▸ Assignment: Give the entries again, exactly as written.

START Extracted material

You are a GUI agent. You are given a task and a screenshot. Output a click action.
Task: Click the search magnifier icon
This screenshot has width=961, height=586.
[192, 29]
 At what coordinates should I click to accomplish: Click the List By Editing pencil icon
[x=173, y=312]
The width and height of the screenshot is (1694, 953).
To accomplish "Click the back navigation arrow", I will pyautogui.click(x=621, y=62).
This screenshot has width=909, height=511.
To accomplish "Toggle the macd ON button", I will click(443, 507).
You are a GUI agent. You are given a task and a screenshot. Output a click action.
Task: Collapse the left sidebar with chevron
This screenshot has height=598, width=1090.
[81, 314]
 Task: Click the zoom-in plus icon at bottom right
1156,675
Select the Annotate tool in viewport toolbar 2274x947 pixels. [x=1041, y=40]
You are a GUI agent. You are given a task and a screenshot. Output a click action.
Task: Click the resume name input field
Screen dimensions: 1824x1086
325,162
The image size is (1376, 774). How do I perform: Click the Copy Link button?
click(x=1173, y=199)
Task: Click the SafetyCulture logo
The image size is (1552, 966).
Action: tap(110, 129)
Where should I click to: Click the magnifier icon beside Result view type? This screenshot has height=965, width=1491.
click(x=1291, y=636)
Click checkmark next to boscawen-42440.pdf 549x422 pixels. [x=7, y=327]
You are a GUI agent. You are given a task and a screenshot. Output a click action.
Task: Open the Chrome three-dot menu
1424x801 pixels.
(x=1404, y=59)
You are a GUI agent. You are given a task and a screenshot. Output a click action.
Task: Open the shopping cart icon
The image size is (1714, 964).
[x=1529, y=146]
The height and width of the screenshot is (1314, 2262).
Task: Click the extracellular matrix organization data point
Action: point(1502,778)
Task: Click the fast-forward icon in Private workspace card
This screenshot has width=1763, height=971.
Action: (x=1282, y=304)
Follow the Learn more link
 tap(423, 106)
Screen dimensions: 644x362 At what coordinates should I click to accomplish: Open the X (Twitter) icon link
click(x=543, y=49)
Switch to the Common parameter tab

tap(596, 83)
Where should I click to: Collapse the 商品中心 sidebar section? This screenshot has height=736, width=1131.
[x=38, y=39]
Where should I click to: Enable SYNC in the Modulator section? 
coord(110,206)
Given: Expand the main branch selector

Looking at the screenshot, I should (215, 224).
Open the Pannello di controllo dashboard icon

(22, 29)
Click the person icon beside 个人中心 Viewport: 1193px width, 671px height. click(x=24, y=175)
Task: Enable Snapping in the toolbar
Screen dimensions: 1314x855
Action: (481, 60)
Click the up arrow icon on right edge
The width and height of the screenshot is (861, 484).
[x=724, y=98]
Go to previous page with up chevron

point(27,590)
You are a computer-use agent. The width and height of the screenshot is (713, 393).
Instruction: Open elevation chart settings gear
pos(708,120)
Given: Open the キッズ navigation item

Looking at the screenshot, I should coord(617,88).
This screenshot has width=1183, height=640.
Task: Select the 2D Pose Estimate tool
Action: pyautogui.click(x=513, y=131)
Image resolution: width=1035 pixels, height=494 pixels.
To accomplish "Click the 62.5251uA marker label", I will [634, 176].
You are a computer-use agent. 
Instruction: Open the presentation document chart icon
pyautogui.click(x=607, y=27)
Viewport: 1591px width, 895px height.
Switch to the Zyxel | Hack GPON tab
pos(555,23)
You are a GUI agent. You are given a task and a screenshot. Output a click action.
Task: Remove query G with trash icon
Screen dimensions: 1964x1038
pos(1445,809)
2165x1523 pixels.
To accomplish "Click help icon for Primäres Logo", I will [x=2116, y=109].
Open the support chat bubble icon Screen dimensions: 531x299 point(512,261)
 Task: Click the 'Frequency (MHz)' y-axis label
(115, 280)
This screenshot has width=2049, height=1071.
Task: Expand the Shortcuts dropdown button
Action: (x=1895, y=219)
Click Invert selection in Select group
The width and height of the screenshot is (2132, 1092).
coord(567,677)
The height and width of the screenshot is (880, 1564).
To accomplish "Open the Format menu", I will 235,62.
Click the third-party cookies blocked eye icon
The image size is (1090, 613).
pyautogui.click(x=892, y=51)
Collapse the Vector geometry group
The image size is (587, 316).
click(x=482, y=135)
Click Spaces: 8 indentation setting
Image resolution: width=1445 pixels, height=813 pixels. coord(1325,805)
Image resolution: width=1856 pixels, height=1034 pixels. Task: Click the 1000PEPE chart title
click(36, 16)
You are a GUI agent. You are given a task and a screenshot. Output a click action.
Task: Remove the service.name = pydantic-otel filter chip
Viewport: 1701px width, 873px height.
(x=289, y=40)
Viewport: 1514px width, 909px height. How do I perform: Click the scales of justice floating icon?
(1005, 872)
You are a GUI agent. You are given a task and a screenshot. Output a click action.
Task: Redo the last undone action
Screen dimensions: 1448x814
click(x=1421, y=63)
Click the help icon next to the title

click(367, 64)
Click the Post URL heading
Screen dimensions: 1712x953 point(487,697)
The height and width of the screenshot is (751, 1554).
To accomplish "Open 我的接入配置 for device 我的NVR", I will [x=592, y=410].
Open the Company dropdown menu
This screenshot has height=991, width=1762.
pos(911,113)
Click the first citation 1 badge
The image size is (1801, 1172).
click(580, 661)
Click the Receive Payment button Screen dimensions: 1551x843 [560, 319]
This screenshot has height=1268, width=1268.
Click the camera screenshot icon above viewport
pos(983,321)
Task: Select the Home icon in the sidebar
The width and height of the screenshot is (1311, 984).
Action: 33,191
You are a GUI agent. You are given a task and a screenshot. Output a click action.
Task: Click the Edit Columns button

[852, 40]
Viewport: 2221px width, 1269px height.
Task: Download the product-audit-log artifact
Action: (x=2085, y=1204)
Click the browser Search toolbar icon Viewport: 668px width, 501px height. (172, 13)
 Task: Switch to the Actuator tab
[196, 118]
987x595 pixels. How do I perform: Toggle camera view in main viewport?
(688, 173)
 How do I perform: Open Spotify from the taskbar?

END Extracted material

▸ Exercise output:
You are a GUI agent. You are given a task and a screenshot. Output a click action.
Task: Click the search magnifier icon
This screenshot has width=961, height=586.
[192, 29]
 At what coordinates should I click to accomplish: Click the List By Editing pencil icon
[x=173, y=312]
The width and height of the screenshot is (1694, 953).
To accomplish "Click the back navigation arrow", I will pyautogui.click(x=621, y=62).
This screenshot has width=909, height=511.
To accomplish "Toggle the macd ON button", I will click(443, 507).
You are a GUI agent. You are given a task and a screenshot. Output a click action.
Task: Collapse the left sidebar with chevron
This screenshot has height=598, width=1090.
[81, 314]
 Task: Click the zoom-in plus icon at bottom right
1156,675
Select the Annotate tool in viewport toolbar 2274x947 pixels. [x=1041, y=40]
You are a GUI agent. You are given a task and a screenshot. Output a click action.
Task: Click the resume name input field
Screen dimensions: 1824x1086
325,162
The image size is (1376, 774). How do I perform: Click the Copy Link button?
click(x=1173, y=199)
Task: Click the SafetyCulture logo
The image size is (1552, 966).
Action: tap(110, 129)
Where should I click to: Click the magnifier icon beside Result view type? This screenshot has height=965, width=1491.
click(x=1291, y=636)
Click checkmark next to boscawen-42440.pdf 549x422 pixels. [x=7, y=327]
You are a GUI agent. You are given a task and a screenshot. Output a click action.
Task: Open the Chrome three-dot menu
1424x801 pixels.
(x=1404, y=59)
You are a GUI agent. You are given a task and a screenshot. Output a click action.
Task: Open the shopping cart icon
The image size is (1714, 964).
[x=1529, y=146]
The height and width of the screenshot is (1314, 2262).
Task: Click the extracellular matrix organization data point
Action: point(1502,778)
Task: Click the fast-forward icon in Private workspace card
This screenshot has width=1763, height=971.
Action: (x=1282, y=304)
Follow the Learn more link
 tap(423, 106)
Screen dimensions: 644x362 At what coordinates should I click to accomplish: Open the X (Twitter) icon link
click(x=543, y=49)
Switch to the Common parameter tab

tap(596, 83)
Where should I click to: Collapse the 商品中心 sidebar section? This screenshot has height=736, width=1131.
[x=38, y=39]
Where should I click to: Enable SYNC in the Modulator section? 
coord(110,206)
Given: Expand the main branch selector

Looking at the screenshot, I should (215, 224).
Open the Pannello di controllo dashboard icon

(22, 29)
Click the person icon beside 个人中心 Viewport: 1193px width, 671px height. click(x=24, y=175)
Task: Enable Snapping in the toolbar
Screen dimensions: 1314x855
Action: (481, 60)
Click the up arrow icon on right edge
The width and height of the screenshot is (861, 484).
[x=724, y=98]
Go to previous page with up chevron

point(27,590)
You are a computer-use agent. The width and height of the screenshot is (713, 393).
Instruction: Open elevation chart settings gear
pos(708,120)
Given: Open the キッズ navigation item

Looking at the screenshot, I should coord(617,88).
This screenshot has width=1183, height=640.
Task: Select the 2D Pose Estimate tool
Action: pyautogui.click(x=513, y=131)
Image resolution: width=1035 pixels, height=494 pixels.
To accomplish "Click the 62.5251uA marker label", I will [634, 176].
You are a computer-use agent. 
Instruction: Open the presentation document chart icon
pyautogui.click(x=607, y=27)
Viewport: 1591px width, 895px height.
Switch to the Zyxel | Hack GPON tab
pos(555,23)
You are a GUI agent. You are given a task and a screenshot. Output a click action.
Task: Remove query G with trash icon
Screen dimensions: 1964x1038
pos(1445,809)
2165x1523 pixels.
To accomplish "Click help icon for Primäres Logo", I will [x=2116, y=109].
Open the support chat bubble icon Screen dimensions: 531x299 point(512,261)
 Task: Click the 'Frequency (MHz)' y-axis label
(115, 280)
This screenshot has width=2049, height=1071.
Task: Expand the Shortcuts dropdown button
Action: (x=1895, y=219)
Click Invert selection in Select group
The width and height of the screenshot is (2132, 1092).
coord(567,677)
The height and width of the screenshot is (880, 1564).
To accomplish "Open the Format menu", I will 235,62.
Click the third-party cookies blocked eye icon
The image size is (1090, 613).
pyautogui.click(x=892, y=51)
Collapse the Vector geometry group
The image size is (587, 316).
click(x=482, y=135)
Click Spaces: 8 indentation setting
Image resolution: width=1445 pixels, height=813 pixels. coord(1325,805)
Image resolution: width=1856 pixels, height=1034 pixels. Task: Click the 1000PEPE chart title
click(36, 16)
You are a GUI agent. You are given a task and a screenshot. Output a click action.
Task: Remove the service.name = pydantic-otel filter chip
Viewport: 1701px width, 873px height.
(x=289, y=40)
Viewport: 1514px width, 909px height. How do I perform: Click the scales of justice floating icon?
(1005, 872)
You are a GUI agent. You are given a task and a screenshot. Output a click action.
Task: Redo the last undone action
Screen dimensions: 1448x814
click(x=1421, y=63)
Click the help icon next to the title

click(367, 64)
Click the Post URL heading
Screen dimensions: 1712x953 point(487,697)
The height and width of the screenshot is (751, 1554).
To accomplish "Open 我的接入配置 for device 我的NVR", I will [x=592, y=410].
Open the Company dropdown menu
This screenshot has height=991, width=1762.
pos(911,113)
Click the first citation 1 badge
The image size is (1801, 1172).
click(580, 661)
Click the Receive Payment button Screen dimensions: 1551x843 [560, 319]
This screenshot has height=1268, width=1268.
Click the camera screenshot icon above viewport
pos(983,321)
Task: Select the Home icon in the sidebar
The width and height of the screenshot is (1311, 984).
Action: 33,191
You are a GUI agent. You are given a task and a screenshot. Output a click action.
Task: Click the Edit Columns button

[852, 40]
Viewport: 2221px width, 1269px height.
Task: Download the product-audit-log artifact
Action: (x=2085, y=1204)
Click the browser Search toolbar icon Viewport: 668px width, 501px height. (172, 13)
 Task: Switch to the Actuator tab
[196, 118]
987x595 pixels. How do I perform: Toggle camera view in main viewport?
(688, 173)
 How do I perform: Open Spotify from the taskbar?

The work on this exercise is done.